Cloud computing lets companies avoid capital expenditure for hardware and software. Instead, they scale up or down by renting "virtual machines" as needed, connecting to them via the internet. Cloud computing also encompasses Software as a Service (SaaS), where users "lease" programs via the internet — think Google Apps or Salesforce. com — along with the much-touted Web 2.0 — a catchall for internet-enabled phenomena such as social networking, blogs, wikis, Twitter, YouTube, and arguably any web venture that survived the dot-com apocalypse.

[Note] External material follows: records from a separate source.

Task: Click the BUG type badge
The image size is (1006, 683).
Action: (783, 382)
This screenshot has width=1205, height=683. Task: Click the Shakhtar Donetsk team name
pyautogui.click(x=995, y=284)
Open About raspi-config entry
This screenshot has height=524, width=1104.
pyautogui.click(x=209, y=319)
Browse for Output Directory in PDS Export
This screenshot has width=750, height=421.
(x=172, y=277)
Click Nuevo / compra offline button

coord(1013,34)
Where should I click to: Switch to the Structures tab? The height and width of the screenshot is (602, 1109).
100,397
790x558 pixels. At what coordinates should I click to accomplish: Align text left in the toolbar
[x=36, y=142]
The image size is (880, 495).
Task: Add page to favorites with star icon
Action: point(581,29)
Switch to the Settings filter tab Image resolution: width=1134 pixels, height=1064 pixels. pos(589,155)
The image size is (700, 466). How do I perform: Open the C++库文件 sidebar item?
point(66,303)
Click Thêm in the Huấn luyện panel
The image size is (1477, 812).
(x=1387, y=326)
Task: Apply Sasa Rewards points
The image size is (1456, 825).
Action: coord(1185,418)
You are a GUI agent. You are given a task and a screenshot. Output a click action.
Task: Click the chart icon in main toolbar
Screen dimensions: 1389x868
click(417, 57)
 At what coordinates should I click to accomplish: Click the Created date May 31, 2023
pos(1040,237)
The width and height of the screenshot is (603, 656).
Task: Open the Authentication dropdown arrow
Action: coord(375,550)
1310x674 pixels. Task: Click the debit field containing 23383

Such cloud-based services aren't new — my email's been in the cloud for five years, and twice that for my calendar. But cloud computing is big news in today's economy as companies great and small seek savings by migrating data services to the ether. For the rest of us, accessing and searching our e-mail from anywhere, coupled with near-limitless free storage, makes webmail irresistible.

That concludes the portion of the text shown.